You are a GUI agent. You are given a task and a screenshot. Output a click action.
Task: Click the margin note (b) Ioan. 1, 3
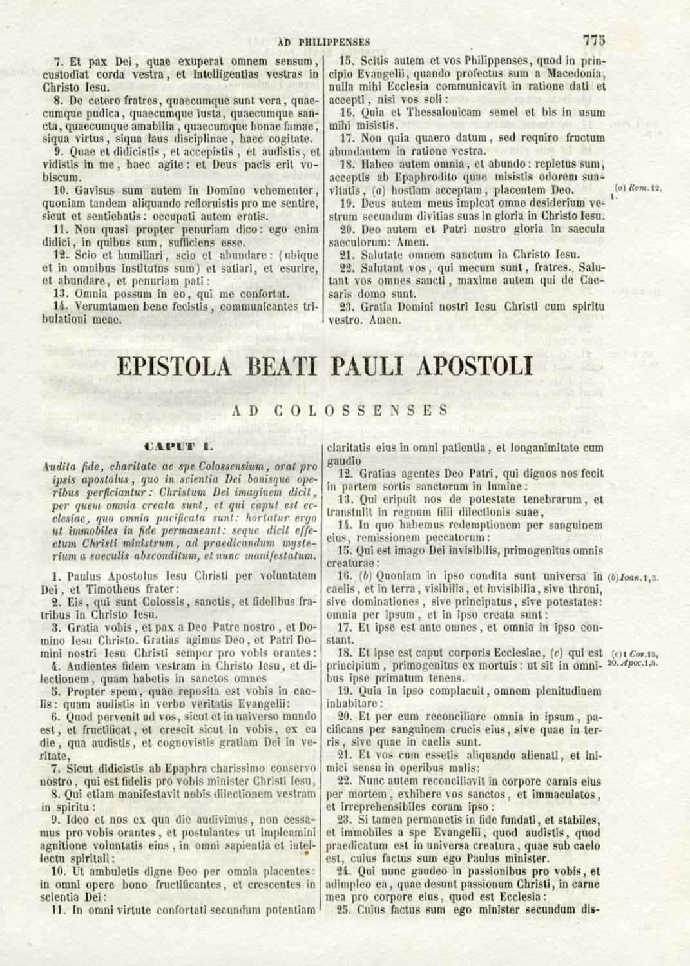[633, 577]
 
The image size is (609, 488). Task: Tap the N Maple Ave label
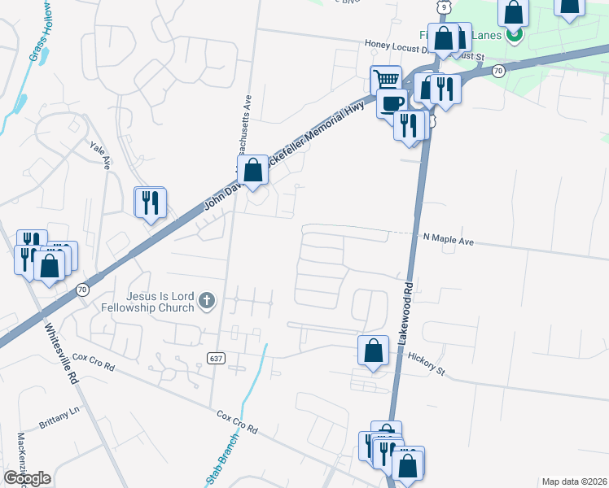(448, 240)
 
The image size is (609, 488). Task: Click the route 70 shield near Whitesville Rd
(82, 290)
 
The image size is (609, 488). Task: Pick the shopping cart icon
(386, 80)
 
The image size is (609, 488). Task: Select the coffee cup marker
(392, 102)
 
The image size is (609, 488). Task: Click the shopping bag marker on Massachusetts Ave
(253, 170)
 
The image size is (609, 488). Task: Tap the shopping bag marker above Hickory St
(372, 351)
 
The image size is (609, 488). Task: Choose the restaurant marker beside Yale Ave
(150, 202)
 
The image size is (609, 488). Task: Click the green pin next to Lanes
(514, 35)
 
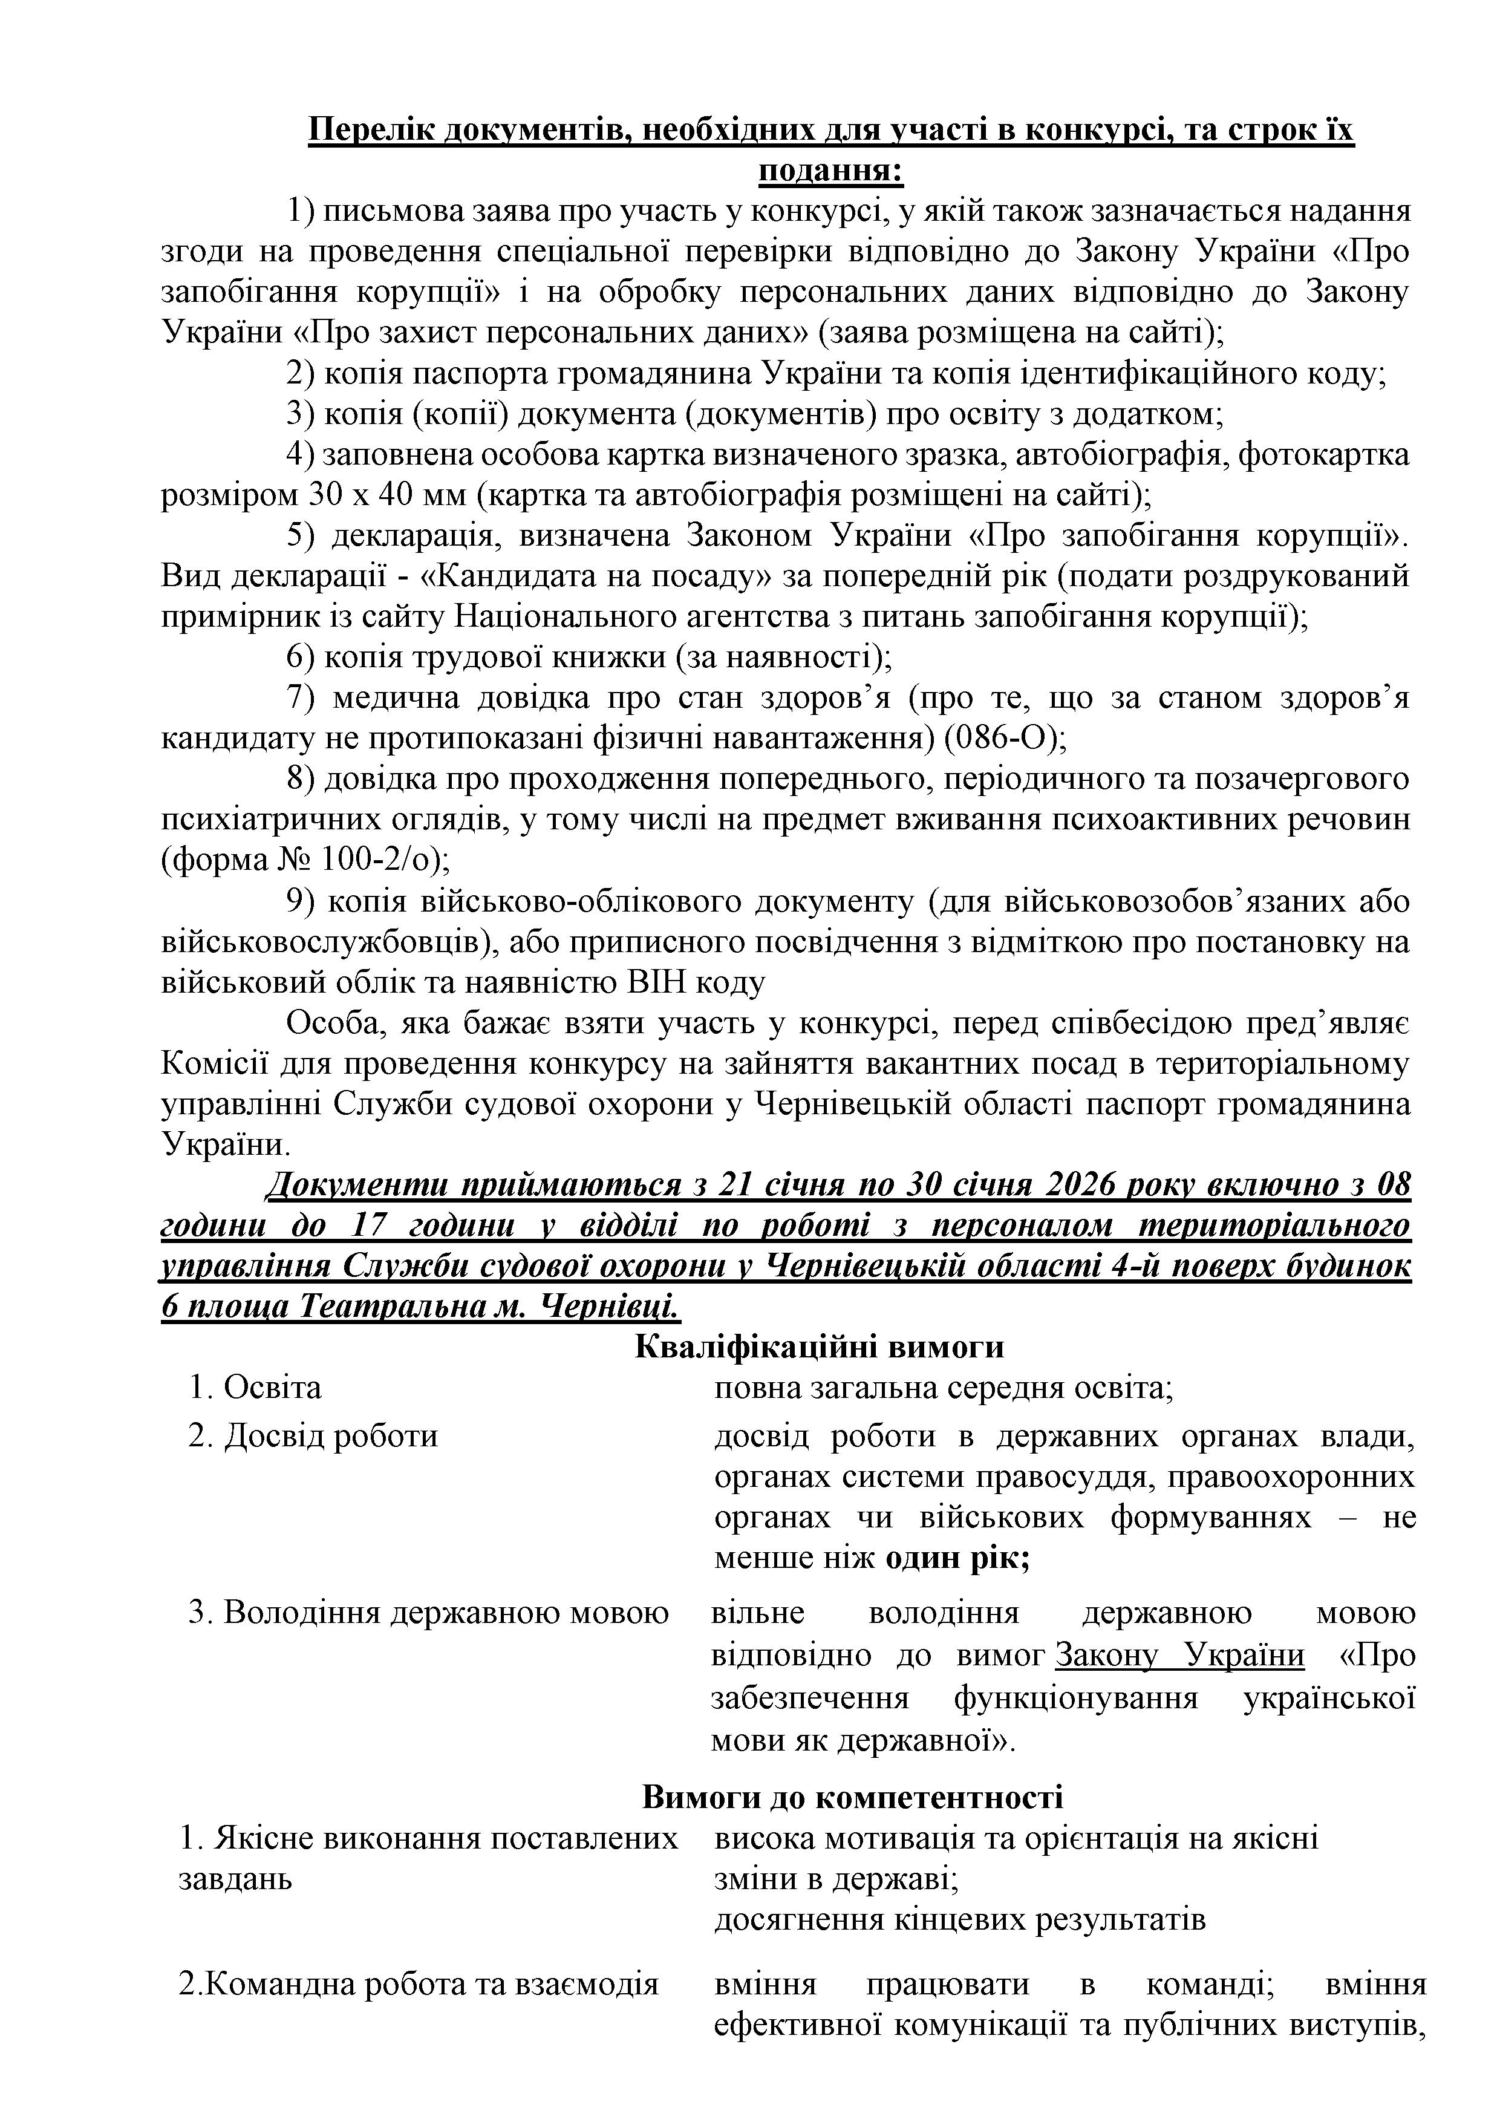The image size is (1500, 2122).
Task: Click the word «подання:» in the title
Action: (831, 172)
* * * * *
◆ WRITTEN TASK
Duplicate all of the records above line for line, without any changes, and omit the pictures from your copy.

◆ THE SOLUTION
You are a GUI agent. You are given a task and a screenshot. Output a click action.
Task: Click the margin note (b) Ioan. 1, 3
[633, 577]
 
The image size is (609, 488). Task: Tap the N Maple Ave label
(448, 240)
 
The image size is (609, 488). Task: Click the route 70 shield near Whitesville Rd
(82, 290)
 
The image size is (609, 488). Task: Pick the shopping cart icon
(386, 80)
 
The image size is (609, 488). Task: Select the coffee cup marker
(392, 102)
 
The image size is (609, 488). Task: Click the shopping bag marker on Massachusetts Ave
(253, 170)
 
The image size is (609, 488). Task: Tap the shopping bag marker above Hickory St
(372, 351)
 
The image size is (609, 488). Task: Choose the restaurant marker beside Yale Ave
(150, 202)
 
The image size is (609, 488). Task: Click the green pin next to Lanes
(514, 35)
 
The image size is (1500, 2122).
Task: Click the word «подання:» in the title
Action: (831, 172)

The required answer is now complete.